#### EXERCISE:
The answer must be an exact copy of the lines from the one containing "Where should I" through the last line of the records, with the pictures left out.

#### SOURCE DATA:
☆ ☆ ☆ ☆ ☆ ☆ ☆
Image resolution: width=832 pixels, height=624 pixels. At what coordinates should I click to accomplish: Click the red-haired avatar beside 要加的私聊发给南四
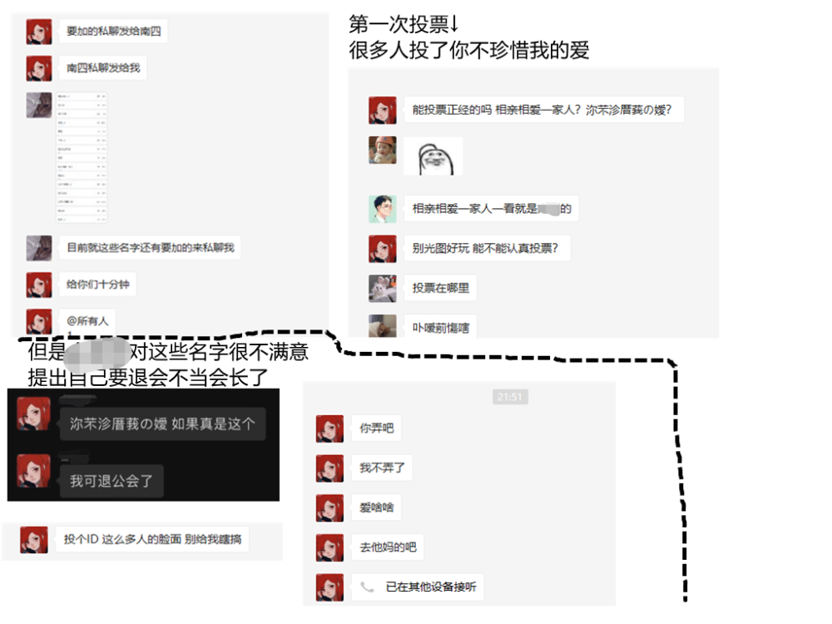(x=39, y=32)
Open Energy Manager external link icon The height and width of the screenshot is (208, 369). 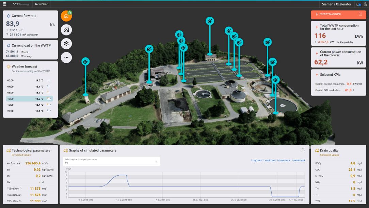pyautogui.click(x=360, y=14)
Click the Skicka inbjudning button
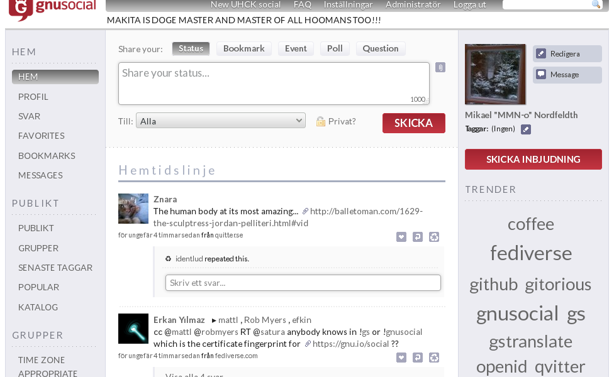The image size is (614, 377). click(x=533, y=160)
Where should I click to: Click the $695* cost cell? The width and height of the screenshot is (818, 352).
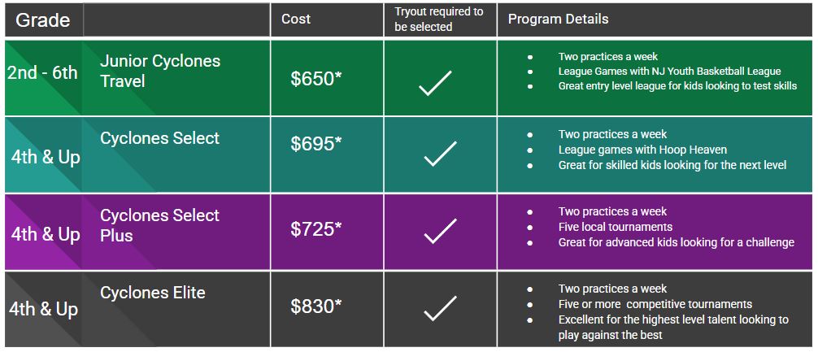tap(316, 145)
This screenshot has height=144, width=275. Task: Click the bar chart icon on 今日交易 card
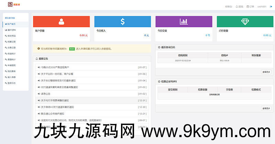(x=184, y=21)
☆ ☆ ☆ ☆ ☆ ☆ ☆
#### SOLUTION TO THIS TASK:
Where should I click to: Click the $695* cost cell? The width and height of the screenshot is (818, 352).
tap(316, 145)
This screenshot has height=144, width=275. Task: Click the bar chart icon on 今日交易 card
(x=184, y=21)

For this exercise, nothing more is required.